6. Implications, Use Cases, and Open Questions
Apriel-Nemotron-15B-Thinker’s halved resource requirements vis-à-vis mainstream 32B models enable practical deployment on a single H100 or affordable dual-GPU configurations. This reduction directly translates into decreased inference latency, lower cost, and more accessible on-premise and air-gapped deployments, with particular suitability for secure retrieval-augmented generation (RAG), automated workflow orchestration, and code generation scenarios.
Despite strong performance across reasoning and mathematical tasks, there are persistent limitations, including:
- Inferior code execution ability on benchmarks such as LiveCodeBench (54.6%) compared to distilled 32B models (>65%)

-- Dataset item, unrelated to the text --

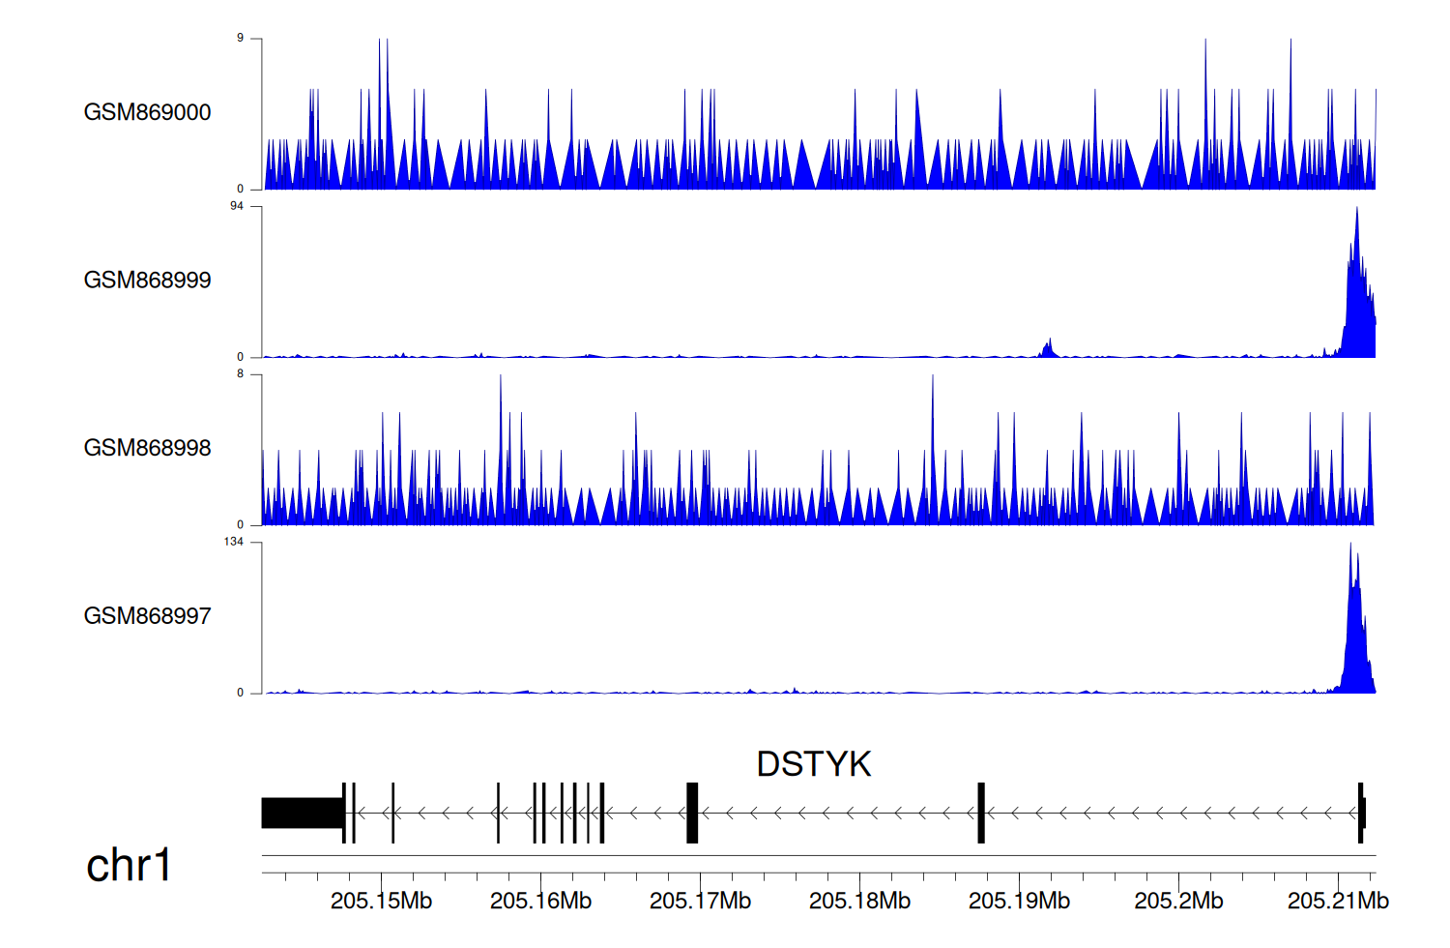1450x948 pixels.
Task: Select the GSM868997 track label
Action: (147, 616)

- Absence of width scaling or sparse/MoE layers, which may yield additional gains at the 15B parameter scale
- RL rewards remain hand-crafted; use of learned preference models may further improve instruction following and generative alignment
- Validation of quantized inference for reduced-precision (8-bit, 4-bit) operation remains incomplete
A plausible implication is that future research could address these limitations by exploring width scaling stability, automated reward design, and quantized inference strategies, potentially advancing the efficiency frontier established by Apriel-Nemotron-15B-Thinker.